WORK REQUIRED: Character for character, give back every line below.

Saved entries:
※

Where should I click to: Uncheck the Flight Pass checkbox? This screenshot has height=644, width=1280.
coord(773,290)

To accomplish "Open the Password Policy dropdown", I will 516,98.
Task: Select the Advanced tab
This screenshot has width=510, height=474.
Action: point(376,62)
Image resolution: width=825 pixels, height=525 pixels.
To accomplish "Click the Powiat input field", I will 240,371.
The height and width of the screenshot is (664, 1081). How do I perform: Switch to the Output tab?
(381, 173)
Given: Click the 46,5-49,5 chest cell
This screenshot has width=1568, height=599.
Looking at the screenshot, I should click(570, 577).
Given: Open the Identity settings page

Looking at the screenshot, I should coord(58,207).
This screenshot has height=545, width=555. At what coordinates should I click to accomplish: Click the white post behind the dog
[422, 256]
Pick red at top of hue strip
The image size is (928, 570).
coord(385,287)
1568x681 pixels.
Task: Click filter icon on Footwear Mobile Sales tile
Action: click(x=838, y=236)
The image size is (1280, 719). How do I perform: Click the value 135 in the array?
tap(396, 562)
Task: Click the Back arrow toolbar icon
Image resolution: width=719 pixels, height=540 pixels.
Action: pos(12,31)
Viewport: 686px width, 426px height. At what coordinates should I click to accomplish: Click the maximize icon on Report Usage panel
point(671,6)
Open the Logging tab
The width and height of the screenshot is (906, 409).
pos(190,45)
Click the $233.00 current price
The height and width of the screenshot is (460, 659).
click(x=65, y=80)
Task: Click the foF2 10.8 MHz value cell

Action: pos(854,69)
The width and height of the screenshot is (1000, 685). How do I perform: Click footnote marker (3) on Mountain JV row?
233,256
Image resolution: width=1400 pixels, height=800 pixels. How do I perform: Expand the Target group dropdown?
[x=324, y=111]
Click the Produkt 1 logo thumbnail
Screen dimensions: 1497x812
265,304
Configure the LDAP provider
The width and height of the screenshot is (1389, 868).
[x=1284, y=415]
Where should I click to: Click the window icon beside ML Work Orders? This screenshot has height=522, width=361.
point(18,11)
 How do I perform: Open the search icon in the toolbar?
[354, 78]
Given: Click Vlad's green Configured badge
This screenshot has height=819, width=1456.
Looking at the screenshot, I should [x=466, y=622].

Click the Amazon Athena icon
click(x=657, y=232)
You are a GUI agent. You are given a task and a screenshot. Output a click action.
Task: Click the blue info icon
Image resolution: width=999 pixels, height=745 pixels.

※

ANSWER TO THIS PROBLEM:
Where should I click to: Uncheck the Flight Pass checkbox? This screenshot has height=644, width=1280.
coord(773,290)

To accomplish "Open the Password Policy dropdown", I will 516,98.
Task: Select the Advanced tab
This screenshot has width=510, height=474.
Action: point(376,62)
Image resolution: width=825 pixels, height=525 pixels.
To accomplish "Click the Powiat input field", I will 240,371.
The height and width of the screenshot is (664, 1081). How do I perform: Switch to the Output tab?
(381, 173)
Given: Click the 46,5-49,5 chest cell
This screenshot has width=1568, height=599.
Looking at the screenshot, I should click(570, 577).
Given: Open the Identity settings page

Looking at the screenshot, I should coord(58,207).
This screenshot has height=545, width=555. At what coordinates should I click to accomplish: Click the white post behind the dog
[422, 256]
Pick red at top of hue strip
The image size is (928, 570).
coord(385,287)
1568x681 pixels.
Task: Click filter icon on Footwear Mobile Sales tile
Action: click(x=838, y=236)
The image size is (1280, 719). How do I perform: Click the value 135 in the array?
tap(396, 562)
Task: Click the Back arrow toolbar icon
Image resolution: width=719 pixels, height=540 pixels.
Action: pos(12,31)
Viewport: 686px width, 426px height. At what coordinates should I click to accomplish: Click the maximize icon on Report Usage panel
point(671,6)
Open the Logging tab
The width and height of the screenshot is (906, 409).
pos(190,45)
Click the $233.00 current price
The height and width of the screenshot is (460, 659).
click(x=65, y=80)
Task: Click the foF2 10.8 MHz value cell

Action: pos(854,69)
The width and height of the screenshot is (1000, 685). How do I perform: Click footnote marker (3) on Mountain JV row?
233,256
Image resolution: width=1400 pixels, height=800 pixels. How do I perform: Expand the Target group dropdown?
[x=324, y=111]
Click the Produkt 1 logo thumbnail
Screen dimensions: 1497x812
265,304
Configure the LDAP provider
The width and height of the screenshot is (1389, 868).
[x=1284, y=415]
Where should I click to: Click the window icon beside ML Work Orders? This screenshot has height=522, width=361.
point(18,11)
 How do I perform: Open the search icon in the toolbar?
[354, 78]
Given: Click Vlad's green Configured badge
This screenshot has height=819, width=1456.
Looking at the screenshot, I should [x=466, y=622].

Click the Amazon Athena icon
click(x=657, y=232)
You are a GUI agent. You are given a task and a screenshot. Output a click action.
Task: Click the blue info icon
Image resolution: width=999 pixels, height=745 pixels.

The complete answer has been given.